## RAW DATA
'''
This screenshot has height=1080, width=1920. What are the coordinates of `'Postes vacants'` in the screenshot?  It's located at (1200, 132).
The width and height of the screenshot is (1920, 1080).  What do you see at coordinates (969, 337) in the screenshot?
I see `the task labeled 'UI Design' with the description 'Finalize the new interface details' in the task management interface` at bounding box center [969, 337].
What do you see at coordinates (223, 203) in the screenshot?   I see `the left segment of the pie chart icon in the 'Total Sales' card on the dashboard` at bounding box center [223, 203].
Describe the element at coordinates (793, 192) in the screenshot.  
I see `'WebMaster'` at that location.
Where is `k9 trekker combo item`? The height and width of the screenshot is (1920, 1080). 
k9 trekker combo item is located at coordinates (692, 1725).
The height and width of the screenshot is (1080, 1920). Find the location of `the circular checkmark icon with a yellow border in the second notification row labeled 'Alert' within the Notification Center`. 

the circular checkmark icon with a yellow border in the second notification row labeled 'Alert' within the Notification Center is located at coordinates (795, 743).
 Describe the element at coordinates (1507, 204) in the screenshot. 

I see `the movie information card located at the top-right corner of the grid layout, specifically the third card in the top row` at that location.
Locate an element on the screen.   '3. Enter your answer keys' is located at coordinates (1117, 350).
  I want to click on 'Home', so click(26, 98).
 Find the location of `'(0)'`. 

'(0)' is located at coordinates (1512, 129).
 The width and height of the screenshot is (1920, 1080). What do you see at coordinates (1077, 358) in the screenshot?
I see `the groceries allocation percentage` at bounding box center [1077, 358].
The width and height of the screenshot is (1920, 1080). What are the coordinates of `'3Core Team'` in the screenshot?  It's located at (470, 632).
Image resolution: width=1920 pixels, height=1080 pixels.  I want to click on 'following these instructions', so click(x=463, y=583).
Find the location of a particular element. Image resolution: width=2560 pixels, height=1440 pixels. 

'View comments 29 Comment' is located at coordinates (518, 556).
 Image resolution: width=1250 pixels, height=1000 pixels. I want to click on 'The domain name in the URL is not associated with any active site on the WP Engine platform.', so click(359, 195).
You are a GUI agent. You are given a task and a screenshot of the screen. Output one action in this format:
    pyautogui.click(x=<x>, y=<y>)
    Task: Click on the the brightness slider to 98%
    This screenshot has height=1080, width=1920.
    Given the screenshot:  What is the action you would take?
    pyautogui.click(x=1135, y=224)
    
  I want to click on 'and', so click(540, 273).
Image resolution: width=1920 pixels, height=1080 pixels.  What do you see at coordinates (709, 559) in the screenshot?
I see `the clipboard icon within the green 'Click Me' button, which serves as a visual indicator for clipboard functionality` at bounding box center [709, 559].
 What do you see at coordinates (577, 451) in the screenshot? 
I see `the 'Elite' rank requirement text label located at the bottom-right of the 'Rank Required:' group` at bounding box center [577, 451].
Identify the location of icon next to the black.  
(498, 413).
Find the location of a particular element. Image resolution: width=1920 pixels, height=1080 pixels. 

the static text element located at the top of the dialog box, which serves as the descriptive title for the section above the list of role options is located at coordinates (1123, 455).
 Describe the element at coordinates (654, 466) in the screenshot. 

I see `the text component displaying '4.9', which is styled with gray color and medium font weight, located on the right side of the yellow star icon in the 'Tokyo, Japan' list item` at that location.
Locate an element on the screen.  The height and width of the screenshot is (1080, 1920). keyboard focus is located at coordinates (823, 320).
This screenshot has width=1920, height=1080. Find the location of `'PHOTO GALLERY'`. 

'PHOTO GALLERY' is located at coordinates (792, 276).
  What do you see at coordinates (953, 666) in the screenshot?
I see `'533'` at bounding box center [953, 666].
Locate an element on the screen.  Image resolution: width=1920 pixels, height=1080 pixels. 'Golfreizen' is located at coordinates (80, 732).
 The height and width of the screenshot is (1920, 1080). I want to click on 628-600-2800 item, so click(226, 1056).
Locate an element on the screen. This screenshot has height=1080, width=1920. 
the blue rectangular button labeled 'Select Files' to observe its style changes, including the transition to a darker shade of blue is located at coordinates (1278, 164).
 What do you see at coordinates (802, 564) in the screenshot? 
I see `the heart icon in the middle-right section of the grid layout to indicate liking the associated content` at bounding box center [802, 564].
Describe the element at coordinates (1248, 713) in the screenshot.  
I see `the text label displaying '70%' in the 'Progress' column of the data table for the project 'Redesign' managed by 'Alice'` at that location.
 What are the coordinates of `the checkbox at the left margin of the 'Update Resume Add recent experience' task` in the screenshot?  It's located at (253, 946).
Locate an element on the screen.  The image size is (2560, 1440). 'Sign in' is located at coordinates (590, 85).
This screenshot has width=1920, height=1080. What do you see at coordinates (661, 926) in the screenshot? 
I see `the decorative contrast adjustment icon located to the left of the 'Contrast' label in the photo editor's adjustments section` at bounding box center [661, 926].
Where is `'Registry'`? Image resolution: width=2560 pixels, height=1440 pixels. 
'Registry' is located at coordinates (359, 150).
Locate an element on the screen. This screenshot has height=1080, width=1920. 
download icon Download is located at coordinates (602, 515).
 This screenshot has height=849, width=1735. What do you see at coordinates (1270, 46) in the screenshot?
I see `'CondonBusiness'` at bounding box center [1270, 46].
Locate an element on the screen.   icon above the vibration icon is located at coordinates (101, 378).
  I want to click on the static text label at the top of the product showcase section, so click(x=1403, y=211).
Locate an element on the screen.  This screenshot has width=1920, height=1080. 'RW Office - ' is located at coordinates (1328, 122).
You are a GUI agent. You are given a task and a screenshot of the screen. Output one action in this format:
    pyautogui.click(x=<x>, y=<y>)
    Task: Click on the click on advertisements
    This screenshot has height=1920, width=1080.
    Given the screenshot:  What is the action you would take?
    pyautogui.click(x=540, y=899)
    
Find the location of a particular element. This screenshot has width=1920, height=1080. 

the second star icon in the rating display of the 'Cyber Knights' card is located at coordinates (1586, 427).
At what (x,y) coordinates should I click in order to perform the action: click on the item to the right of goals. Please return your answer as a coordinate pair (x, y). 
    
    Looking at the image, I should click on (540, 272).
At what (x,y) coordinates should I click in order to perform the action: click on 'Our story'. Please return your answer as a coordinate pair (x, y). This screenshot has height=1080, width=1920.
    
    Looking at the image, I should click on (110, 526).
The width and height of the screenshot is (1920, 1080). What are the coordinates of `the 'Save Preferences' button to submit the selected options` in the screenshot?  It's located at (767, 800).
'''
## REQUEST
Return all of the material above verbatim, every line in its original order and wording.

## WRITTEN ANSWER
This screenshot has height=1080, width=1920. What are the coordinates of `'Postes vacants'` in the screenshot?  It's located at (1200, 132).
The width and height of the screenshot is (1920, 1080).  What do you see at coordinates (969, 337) in the screenshot?
I see `the task labeled 'UI Design' with the description 'Finalize the new interface details' in the task management interface` at bounding box center [969, 337].
What do you see at coordinates (223, 203) in the screenshot?   I see `the left segment of the pie chart icon in the 'Total Sales' card on the dashboard` at bounding box center [223, 203].
Describe the element at coordinates (793, 192) in the screenshot.  
I see `'WebMaster'` at that location.
Where is `k9 trekker combo item`? The height and width of the screenshot is (1920, 1080). 
k9 trekker combo item is located at coordinates (692, 1725).
The height and width of the screenshot is (1080, 1920). Find the location of `the circular checkmark icon with a yellow border in the second notification row labeled 'Alert' within the Notification Center`. 

the circular checkmark icon with a yellow border in the second notification row labeled 'Alert' within the Notification Center is located at coordinates (795, 743).
 Describe the element at coordinates (1507, 204) in the screenshot. 

I see `the movie information card located at the top-right corner of the grid layout, specifically the third card in the top row` at that location.
Locate an element on the screen.   '3. Enter your answer keys' is located at coordinates (1117, 350).
  I want to click on 'Home', so click(26, 98).
 Find the location of `'(0)'`. 

'(0)' is located at coordinates (1512, 129).
 The width and height of the screenshot is (1920, 1080). What do you see at coordinates (1077, 358) in the screenshot?
I see `the groceries allocation percentage` at bounding box center [1077, 358].
The width and height of the screenshot is (1920, 1080). What are the coordinates of `'3Core Team'` in the screenshot?  It's located at (470, 632).
Image resolution: width=1920 pixels, height=1080 pixels.  I want to click on 'following these instructions', so click(x=463, y=583).
Find the location of a particular element. Image resolution: width=2560 pixels, height=1440 pixels. 

'View comments 29 Comment' is located at coordinates (518, 556).
 Image resolution: width=1250 pixels, height=1000 pixels. I want to click on 'The domain name in the URL is not associated with any active site on the WP Engine platform.', so click(359, 195).
You are a GUI agent. You are given a task and a screenshot of the screen. Output one action in this format:
    pyautogui.click(x=<x>, y=<y>)
    Task: Click on the the brightness slider to 98%
    This screenshot has height=1080, width=1920.
    Given the screenshot:  What is the action you would take?
    pyautogui.click(x=1135, y=224)
    
  I want to click on 'and', so click(540, 273).
Image resolution: width=1920 pixels, height=1080 pixels.  What do you see at coordinates (709, 559) in the screenshot?
I see `the clipboard icon within the green 'Click Me' button, which serves as a visual indicator for clipboard functionality` at bounding box center [709, 559].
 What do you see at coordinates (577, 451) in the screenshot? 
I see `the 'Elite' rank requirement text label located at the bottom-right of the 'Rank Required:' group` at bounding box center [577, 451].
Identify the location of icon next to the black.  
(498, 413).
Find the location of a particular element. Image resolution: width=1920 pixels, height=1080 pixels. 

the static text element located at the top of the dialog box, which serves as the descriptive title for the section above the list of role options is located at coordinates (1123, 455).
 Describe the element at coordinates (654, 466) in the screenshot. 

I see `the text component displaying '4.9', which is styled with gray color and medium font weight, located on the right side of the yellow star icon in the 'Tokyo, Japan' list item` at that location.
Locate an element on the screen.  The height and width of the screenshot is (1080, 1920). keyboard focus is located at coordinates (823, 320).
This screenshot has width=1920, height=1080. Find the location of `'PHOTO GALLERY'`. 

'PHOTO GALLERY' is located at coordinates (792, 276).
  What do you see at coordinates (953, 666) in the screenshot?
I see `'533'` at bounding box center [953, 666].
Locate an element on the screen.  Image resolution: width=1920 pixels, height=1080 pixels. 'Golfreizen' is located at coordinates (80, 732).
 The height and width of the screenshot is (1920, 1080). I want to click on 628-600-2800 item, so click(226, 1056).
Locate an element on the screen. This screenshot has height=1080, width=1920. 
the blue rectangular button labeled 'Select Files' to observe its style changes, including the transition to a darker shade of blue is located at coordinates (1278, 164).
 What do you see at coordinates (802, 564) in the screenshot? 
I see `the heart icon in the middle-right section of the grid layout to indicate liking the associated content` at bounding box center [802, 564].
Describe the element at coordinates (1248, 713) in the screenshot.  
I see `the text label displaying '70%' in the 'Progress' column of the data table for the project 'Redesign' managed by 'Alice'` at that location.
 What are the coordinates of `the checkbox at the left margin of the 'Update Resume Add recent experience' task` in the screenshot?  It's located at (253, 946).
Locate an element on the screen.  The image size is (2560, 1440). 'Sign in' is located at coordinates (590, 85).
This screenshot has width=1920, height=1080. What do you see at coordinates (661, 926) in the screenshot? 
I see `the decorative contrast adjustment icon located to the left of the 'Contrast' label in the photo editor's adjustments section` at bounding box center [661, 926].
Where is `'Registry'`? Image resolution: width=2560 pixels, height=1440 pixels. 
'Registry' is located at coordinates (359, 150).
Locate an element on the screen. This screenshot has height=1080, width=1920. 
download icon Download is located at coordinates (602, 515).
 This screenshot has height=849, width=1735. What do you see at coordinates (1270, 46) in the screenshot?
I see `'CondonBusiness'` at bounding box center [1270, 46].
Locate an element on the screen.   icon above the vibration icon is located at coordinates (101, 378).
  I want to click on the static text label at the top of the product showcase section, so click(x=1403, y=211).
Locate an element on the screen.  This screenshot has width=1920, height=1080. 'RW Office - ' is located at coordinates (1328, 122).
You are a GUI agent. You are given a task and a screenshot of the screen. Output one action in this format:
    pyautogui.click(x=<x>, y=<y>)
    Task: Click on the click on advertisements
    This screenshot has height=1920, width=1080.
    Given the screenshot:  What is the action you would take?
    pyautogui.click(x=540, y=899)
    
Find the location of a particular element. This screenshot has width=1920, height=1080. 

the second star icon in the rating display of the 'Cyber Knights' card is located at coordinates (1586, 427).
At what (x,y) coordinates should I click in order to perform the action: click on the item to the right of goals. Please return your answer as a coordinate pair (x, y). 
    
    Looking at the image, I should click on (540, 272).
At what (x,y) coordinates should I click in order to perform the action: click on 'Our story'. Please return your answer as a coordinate pair (x, y). This screenshot has height=1080, width=1920.
    
    Looking at the image, I should click on (110, 526).
The width and height of the screenshot is (1920, 1080). What are the coordinates of `the 'Save Preferences' button to submit the selected options` in the screenshot?  It's located at (767, 800).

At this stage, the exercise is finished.